= Tasks for this exercise =
1. In the forum thread about Fleet logging errors, which option determines the number of seconds before the client checks for buffered logs?
2. Write the next part of the forum thread about Fleet logging errors, starting after its final message.

= Document text =
============
Hello Fleet - has anyone here seen high rates of 4...
# fleet
d
Hello Fleet - has anyone here seen high rates of 400 errors logged in Fleet nginx for POSTS to the logging endpoint? We have a lot of clients that are never able to send data to Fleet as every POST from them is a 400 and we are wondering if this is somehow related to or the cause of massive, unexpected traffic from some of our clients to Fleet (as clients are retrying to resend the data). There's a write up of the issue here: https://github.com/osquery/osquery/issues/7021#issuecomment-808569110
Also, are their any best practices for Fleet's nginx config? Maybe we need larger headers enabled or something
n
Hi Dan, this writeup includes guidance on Fleet and Nginx: https://defensivedepth.com/2020/04/02/kolide-fleet-breaking-out-the-osquery-api-web-ui/
In the osquery/osquery issue writeup you’ve linked, you confirm that Fleet is configured with
--logger_tls_endpoint
as
/api/v1/log
in your latest comment. Not
/api/v1/osquery/log
. Is this correct?
d
oh...let me confirm that. thanks for the link
sorry, it's /api/v1/osquery/log
i'll fix that in the comment, good catch
ya, I've read that link before...and we plan to do that so that we can have the tls read / write endpoints for our laptops exposed over the internet without allowing external access to administrative apis
Also, I could have sworn fleet came with its own nginx...but maybe I'm wrong about that
@Noah Talerman - do you know if osquery will continue to try to send logs to Fleet forever if it's not getting a 200 response? I see max attempts for config
--config_tls_max_attempts=3
and max attempts for distributed
--distributed_tls_max_attempts=3
But I don't see anything that seems to control how long clients will retry to send to Fleet. If that doesn't exist, then it supports our theory that our clients are retrying over and over and over
n
do you know if osquery will continue to try to send logs to Fleet forever if it’s not getting a 200 response?
I don’t have an immediate answer to this question. Working on getting an answer now.
d
thanks!
n
When the logger endpoint responds with a 400 status, the logs that were attempted to be sent will be buffered on the client. Fleet uses the
--logger_tls_period
option to determine the number of seconds before checking for buffered logs on the client. So, the osquery client will attempt to send logs again and again to Fleet at the frequency of this interval
d
Right, that matches my understanding. so there is no setting for how many times to try before giving up...it will always keep trying
at least until the DB is cleared out
i.e. the buffered logs
n
it will always keep trying
Correct
I now see how the client trying over and over again is undesirable with your setup. What was your ideal next step when you encountered this issue? Was it to find a way to inform these osquery clients to give up?
============
= Dataset section =
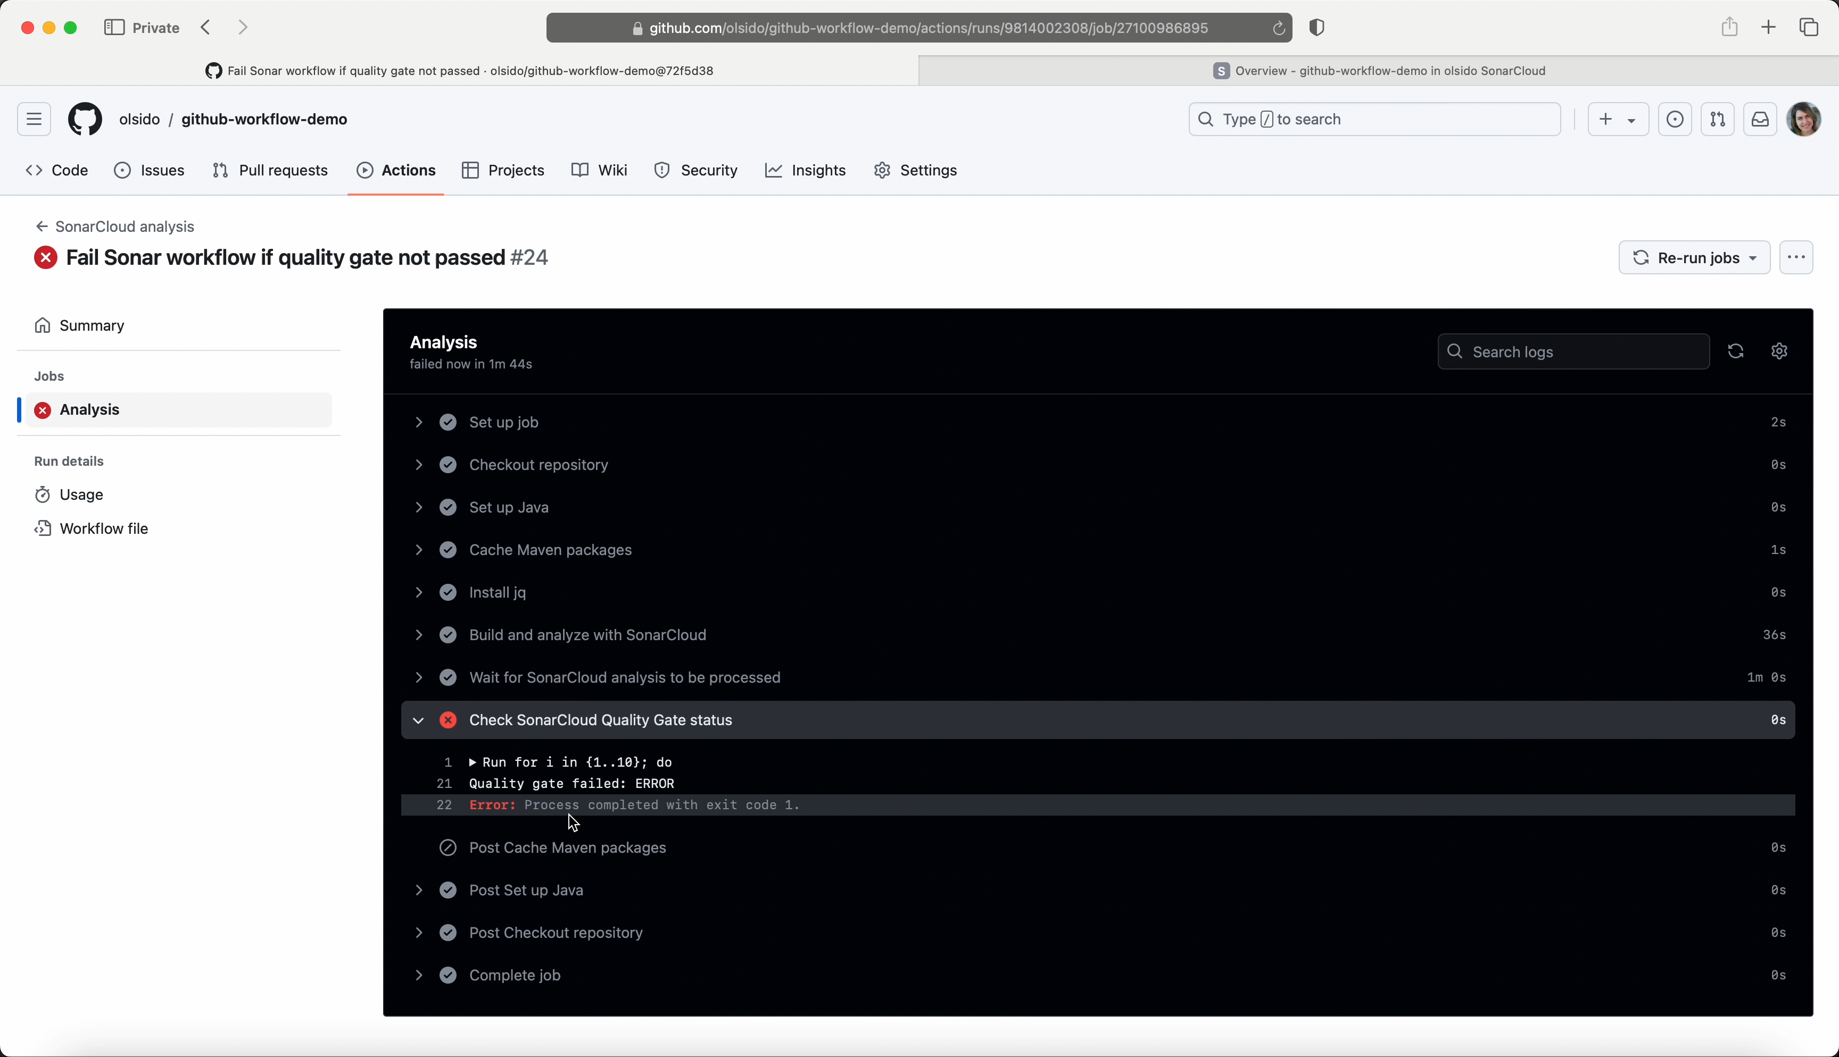
Task: Expand the Run for i in command line
Action: pyautogui.click(x=473, y=762)
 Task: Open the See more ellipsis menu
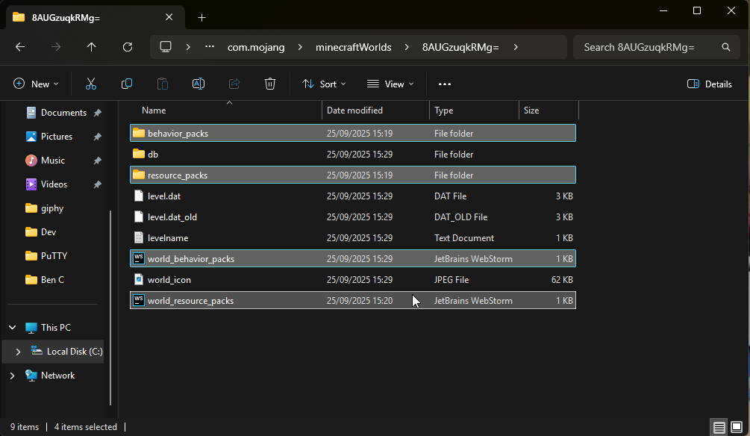pos(445,84)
============
= Answers provided =
1. The --logger_tls_period option.

2.
d
Sorry @Noah Talerman, went and got lunch. It's not so much that it's undesirable, I just wanted to confirm the behavior. we are looking at everything we possibly can to try and figure out why we have clients sending GB of data every hour but hardly any of it makes it to Fleet
as I'm looking through /var/log/messages on Fleet, I see some EOF errors, like this:
2021-03-29T18:42:11.682014+00:00 servername REDACTED fleet[11900]: {"component":"http","err":"decoding JSON: unexpected EOF","ts":"2021-03-29T18:42:11.68104674Z"}
I'm also seeing a lot of issues with invalid node keys, missing node keys, and logs where we have clients 'enrolling too often'
We need to upgrade this env to 3.9.0 to see if that might clear up some of the duplicate / invalid node keys
Turned on debug logging at Fleet and not seeing anything in /var/log/messages that corresponds to the 400s I see in nginx access logs. So that's a data point for the 400 being generated by nginx and not upstream from fleet
👍 1
n
we are looking at everything we possibly can to try and figure out why we have clients sending GB of data every hour but hardly any of it makes it to Fleet
Got it. Thank you for providing your updated findings. The configurable host identifier included in 3.9.0 may be helpful for duplicate enrollment. Attempting to get a better answer for why you’re seeing the EOF errors
d
awesome, thanks
s
You were thinking about nginx logs? Any chance you’ve looked at them?
decoding JSON: unexpected EOF
sounds like nginx is truncating
d
yes...we have been looking at them @seph. mostly we are only getting 200s and 400s....we aren't getting any error logs so I have my team looking at that
my first thought was that those EOFs could be the cause of the 400s...but we only see a small-ish amount of the EOFs, much less than the occurrences of 400s we see.
@Noah Talerman @zwass - good news. Reduced the buffered_log_max significantly and within an hour, the bandwidth usage dropped an order of magnitude. Additionally, we are no longer seeing significant #s of 400 errors in nginx, which now leads me to believe that the message body size that nginx accepts needs to be increased. Cautiously optimistic that we are going to be able to resolve this soon.
z
Glad to hear it!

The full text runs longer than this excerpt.